WHAT promises to be one of the world's leading financial institutions is taking shape, even though it does not yet have an office in its hometown here.
It is called the European Monetary Institute (EMI), a body that could evolve into a central bank for Europe and possibly rival the United States Federal Reserve.
It is a grand plan, and from the looks of things lately perhaps a bit too grand. Even as politicians last month inaugurated the European Union to succeed the European Community, they have had to confront growing doubts about whether they can ever crowd the diverse economies of Western Europe under the umbrella of a single central bank.
For the moment, EMI will play the role of junior central bank. It will advise more than supervise. It is intended to do three things: intensify Europe's ongoing coordination of monetary policy; take over the technical functions of the European Monetary Cooperative Fund; and prepare the way for the European central bank. This last point is clearly the aim of the whole process. It is also certainly a long way off.
The last several months have not been good ones for Euro-optimists.
To move toward an eventual single European currency, EC countries had created a formal mechanism to allow their marks, francs, pounds, and so on to move in tandem. That system is now in tatters. A monetary crisis in the summer of 1992 forced the British pound and the Italian lira out of the system and a similar crisis this summer threatened to do the same for the French franc.
RATHER than junk the system, the EC decided to change the rules. Currencies, it said, could fluctuate up to 15 percent on either side of the central rate - a much more flexible system than the 2.25 percent margin allowed before.
``It shows all of us that we have not advanced as far as the politicians thought we had,'' says Peter Pietsch, senior economist of Commerzbank in Frankfurt. But ``it's much better to realize this now rather than later.''
Having the economies of the European Union members converge is key to getting them to accept a single currency. A real European central bank cannot control the economy very well until the single currency is in place.

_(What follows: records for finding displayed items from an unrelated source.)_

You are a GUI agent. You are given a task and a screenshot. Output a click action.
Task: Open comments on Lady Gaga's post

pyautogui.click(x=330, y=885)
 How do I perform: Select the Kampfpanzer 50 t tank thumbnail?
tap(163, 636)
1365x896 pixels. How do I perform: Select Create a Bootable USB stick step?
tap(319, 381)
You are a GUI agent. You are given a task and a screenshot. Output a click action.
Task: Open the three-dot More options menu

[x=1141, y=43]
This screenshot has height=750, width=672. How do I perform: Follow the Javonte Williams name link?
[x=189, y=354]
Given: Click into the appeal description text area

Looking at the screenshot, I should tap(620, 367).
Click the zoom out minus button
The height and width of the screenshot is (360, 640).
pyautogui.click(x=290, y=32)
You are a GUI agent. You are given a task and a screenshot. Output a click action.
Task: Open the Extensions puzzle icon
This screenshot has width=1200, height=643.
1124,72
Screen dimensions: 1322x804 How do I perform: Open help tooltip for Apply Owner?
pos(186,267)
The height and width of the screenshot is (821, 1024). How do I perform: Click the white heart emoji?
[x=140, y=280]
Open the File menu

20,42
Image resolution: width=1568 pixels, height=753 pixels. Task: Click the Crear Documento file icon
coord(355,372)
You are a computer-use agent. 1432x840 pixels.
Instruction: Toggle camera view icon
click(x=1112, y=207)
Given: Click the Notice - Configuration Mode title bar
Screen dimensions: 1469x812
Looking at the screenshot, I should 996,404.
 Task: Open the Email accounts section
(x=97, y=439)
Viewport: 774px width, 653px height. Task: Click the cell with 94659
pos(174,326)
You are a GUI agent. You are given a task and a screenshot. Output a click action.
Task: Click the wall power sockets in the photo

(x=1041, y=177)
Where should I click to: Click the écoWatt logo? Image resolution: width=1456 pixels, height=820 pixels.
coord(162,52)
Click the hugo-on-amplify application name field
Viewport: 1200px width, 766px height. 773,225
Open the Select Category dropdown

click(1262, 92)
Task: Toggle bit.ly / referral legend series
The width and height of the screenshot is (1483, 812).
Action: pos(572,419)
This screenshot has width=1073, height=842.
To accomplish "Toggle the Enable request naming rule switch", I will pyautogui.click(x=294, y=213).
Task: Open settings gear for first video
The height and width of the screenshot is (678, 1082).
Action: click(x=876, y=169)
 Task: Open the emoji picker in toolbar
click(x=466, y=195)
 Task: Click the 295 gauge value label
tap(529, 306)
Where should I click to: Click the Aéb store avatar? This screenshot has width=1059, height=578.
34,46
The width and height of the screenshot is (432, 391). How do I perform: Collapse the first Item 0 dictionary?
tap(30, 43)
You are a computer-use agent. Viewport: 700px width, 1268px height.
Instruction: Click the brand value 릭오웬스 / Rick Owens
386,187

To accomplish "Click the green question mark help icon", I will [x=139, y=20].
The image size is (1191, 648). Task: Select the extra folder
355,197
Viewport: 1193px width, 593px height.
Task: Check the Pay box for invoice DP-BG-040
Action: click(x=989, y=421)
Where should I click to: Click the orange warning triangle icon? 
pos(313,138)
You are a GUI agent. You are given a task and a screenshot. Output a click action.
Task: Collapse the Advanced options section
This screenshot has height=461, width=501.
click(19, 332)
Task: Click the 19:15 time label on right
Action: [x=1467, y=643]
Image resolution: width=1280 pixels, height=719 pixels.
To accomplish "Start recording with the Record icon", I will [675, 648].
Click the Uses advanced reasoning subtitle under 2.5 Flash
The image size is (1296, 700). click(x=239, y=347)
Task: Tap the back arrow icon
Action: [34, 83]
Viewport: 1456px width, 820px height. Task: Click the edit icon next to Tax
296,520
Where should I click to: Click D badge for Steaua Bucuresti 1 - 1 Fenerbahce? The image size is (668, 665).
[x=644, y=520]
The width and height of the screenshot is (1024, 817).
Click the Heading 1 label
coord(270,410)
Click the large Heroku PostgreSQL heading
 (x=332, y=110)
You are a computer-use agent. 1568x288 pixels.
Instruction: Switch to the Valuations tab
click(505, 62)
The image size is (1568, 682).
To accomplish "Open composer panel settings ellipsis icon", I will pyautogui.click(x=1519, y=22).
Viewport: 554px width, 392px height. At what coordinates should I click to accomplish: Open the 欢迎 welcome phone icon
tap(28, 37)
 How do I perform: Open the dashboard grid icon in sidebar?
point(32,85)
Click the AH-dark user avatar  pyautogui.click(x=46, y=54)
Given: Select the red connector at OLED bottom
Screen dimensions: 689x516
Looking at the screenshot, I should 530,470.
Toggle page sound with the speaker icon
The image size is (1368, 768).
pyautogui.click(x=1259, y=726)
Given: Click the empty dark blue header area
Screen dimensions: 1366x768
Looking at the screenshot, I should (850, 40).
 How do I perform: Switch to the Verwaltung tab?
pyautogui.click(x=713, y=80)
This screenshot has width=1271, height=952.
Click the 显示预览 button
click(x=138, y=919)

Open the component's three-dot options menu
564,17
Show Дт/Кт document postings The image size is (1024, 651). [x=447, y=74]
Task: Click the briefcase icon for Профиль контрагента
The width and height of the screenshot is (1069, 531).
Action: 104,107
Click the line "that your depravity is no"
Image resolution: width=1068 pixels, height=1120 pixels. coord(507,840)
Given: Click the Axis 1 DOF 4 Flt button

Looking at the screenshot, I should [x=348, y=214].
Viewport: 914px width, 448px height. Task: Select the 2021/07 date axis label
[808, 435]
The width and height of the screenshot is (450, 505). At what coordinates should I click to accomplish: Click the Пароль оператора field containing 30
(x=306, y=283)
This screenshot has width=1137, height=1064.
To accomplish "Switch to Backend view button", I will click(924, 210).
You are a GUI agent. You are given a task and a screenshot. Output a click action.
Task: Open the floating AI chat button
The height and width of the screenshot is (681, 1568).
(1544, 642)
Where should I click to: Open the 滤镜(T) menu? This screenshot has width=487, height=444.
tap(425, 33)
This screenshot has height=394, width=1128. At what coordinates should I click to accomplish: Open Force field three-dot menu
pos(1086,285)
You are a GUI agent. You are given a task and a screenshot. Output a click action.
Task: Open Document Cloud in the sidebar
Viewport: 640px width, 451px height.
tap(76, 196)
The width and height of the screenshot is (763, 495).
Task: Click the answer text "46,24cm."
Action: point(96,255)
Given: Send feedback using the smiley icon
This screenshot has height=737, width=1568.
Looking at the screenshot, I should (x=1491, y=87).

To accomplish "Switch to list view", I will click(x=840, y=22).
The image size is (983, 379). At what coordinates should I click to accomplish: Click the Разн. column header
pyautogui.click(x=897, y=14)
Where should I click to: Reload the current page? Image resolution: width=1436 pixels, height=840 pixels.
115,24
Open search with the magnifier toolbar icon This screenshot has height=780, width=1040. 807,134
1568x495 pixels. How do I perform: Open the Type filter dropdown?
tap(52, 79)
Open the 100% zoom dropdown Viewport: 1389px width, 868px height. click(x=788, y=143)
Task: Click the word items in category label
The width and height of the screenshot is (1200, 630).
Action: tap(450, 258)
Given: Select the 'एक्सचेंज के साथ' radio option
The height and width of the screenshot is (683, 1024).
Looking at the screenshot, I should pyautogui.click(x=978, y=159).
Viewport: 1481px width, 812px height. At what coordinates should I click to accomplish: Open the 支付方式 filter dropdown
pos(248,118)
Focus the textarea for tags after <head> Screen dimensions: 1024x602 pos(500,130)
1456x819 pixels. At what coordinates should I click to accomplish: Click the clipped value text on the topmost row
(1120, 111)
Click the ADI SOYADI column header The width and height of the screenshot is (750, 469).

According to the Treaty of Maastricht, which lays out the timetable for the European Union, the EMI is supposed to become a central bank between Jan. 1, 1997 and Jan. 1, 1999. Mr. Pietsch and other analysts are increasingly doubtful the timetable can be met.
Europe's immediate problem is that its members' economies are moving at different speeds.
Britain is pulling out of recession while the continental countries slog through an economic trough. France is at a point where it could cut interest rates and not cause inflation, economists say. But it is trying to keep the franc level with the German mark. And the Germans, still spending mightily because of the costs of reunification, are reluctant to cut rates because it could spark inflation. These regional differences will be difficult to overcome.
Then there is the ticklish political problem. European Union nations will have to make some substantial changes to meet the Union's economic criteria.
GERMANY looks to be close to filling the requirements. But Belgium has a ratio of debt to gross domestic product that is twice that of the Maastricht Treaty's recommended 60 percent.
France has recently moved to make its central bank more independent, central-bank independence being a hallmark of the new Europe. But for Britain to do the same will require that Parliament agree to give up some of its oversight authority.
Even Germany is stuck with the prospect of one day trying to convince its citizens to give up their beloved deutsche mark for a new European currency. ``There are very few national symbols left in this country and among the few is the deutsche mark, which stands for the successful postwar period,'' a German official explains.
Europeans are still not sure how active a role the EMI should play in pushing a central bank.
At a recent banking conference here, French Economics Minister Edmond Alphandery said the EMI should ``promote'' the use of a common European currency. Eddie George, governor of the Bank of England, was much more cautious, saying that would be ``extremely unwise.'' Nevertheless, sometime next year, about 30 staffers now attached to the Bank for International Settlements will set up shop here to begin setting up the EMI. The success of their efforts will be in large part determined by how well European politicians can harmonize their economies.